2024.05.12
Festival Música Viva 2024, O’culto da Ajuda, Lisboa (2024.05.04 e 05)

Sond’Ar-te Electric Ensemble, Pedro Carneiro (maestro)
Obras de Hugo Vasco Reis, Christopher Bochmann, Rui Penha e Daniel Martinho

Powertrio, “50: Contagem Urgente”
Joana Sá (piano e eletrónica), Luís Martins (guitarra e eletrónica), Eduardo Raon (harpa e eletrónica)
Técnica, expressão, revolução
(em louvor dos intérpretes)

PEDRO BOLÉO

Conta-se que o pintor Degas disse um dia ao seu amigo e poeta Mallarmé que era muito difícil para ele escrever poesia, e acrescentou: «embora não me faltem ideias.» Mallarmé respondeu-lhe: «Mas, Degas, não é com ideias que se fazem sonetos. É com palavras.» Na música, o mesmo se passa. Não é com ideias que se faz música. É com sons. Um compositor pode esquecer-se disso (e o mais provável é o resultado ser decepcionante), mas um intérprete sabe isso muito bem, sempre.

A técnica, que na música erudita instrumental tem intermediários – os músicos – é sempre necessária. Não há música, nem forma (mesmo que se queira «informal»), se a relação com o instrumento não faz soar os sons assim ou assado. A técnica é a mediação com o material que junta o que se diz (a ideia) ao modo como se diz (a forma). Ainda por cima, a música é um acto performativo (diferente da escrita e talvez mais próximo de uma leitura em voz alta de um texto). Ou seja, o som – num concerto ao vivo – é feito ali, no conjunto de relações (técnicas e outras) que naquele momento se estabelecem.

Vem isto a propósito de dois concertos muito estimulantes do Festival Música Viva, nos dias 4 e 5 de Maio. Concertos muito diferentes, em certa medida distantes nos seus pressupostos e na sua atitude estética. No sábado, dia 4 de Maio, foi o Sond’Ar-te Electric Ensemble a tocar música de quatro compositores vivos, e em três dos casos composições em estreia absoluta. No dia 5, domingo, foi o Powertrio, num concerto com matéria nova a propósito dos 50 anos do 25 de Abril. Decidimos juntá-los neste texto propondo uma reflexão sobre ambos à volta da questão da técnica e da interpretação. E, já agora, da revolução.

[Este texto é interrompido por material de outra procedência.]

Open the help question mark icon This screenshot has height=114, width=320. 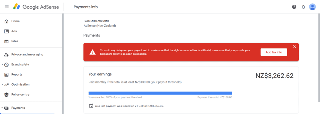tap(294, 7)
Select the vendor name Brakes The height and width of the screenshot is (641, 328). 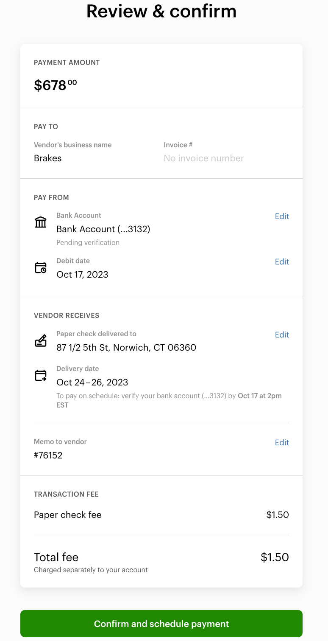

O Sond’Ar-te Electric Ensemble tem revelado ser um agrupamento excepcional no panorama musical português. Habituado como está a um conjunto de linguagens musicais actuais, sabe que cada partitura tem o seu segredo a revelar. E que esse «enigma» tem soluções diferentes conforme os casos. O prazer está, em grande parte, aí. Mas é preciso saber pôr na sala – neste caso o O’culto da Ajuda, em Lisboa – todo o som que se pede e todo o som que se pode. A técnica não são só «dedos» ou «boca», posições, embocaduras e velocidades, mas algo de mais complexo – a forma prática de estabelecer um diálogo com a criação, seja de que tempo for. Se for do nosso tempo, então ela é acrescida do entusiasmo de revelar uma coisa absolutamente inédita. E que coisas foram essas, neste belíssimo concerto de fim de tarde de sábado?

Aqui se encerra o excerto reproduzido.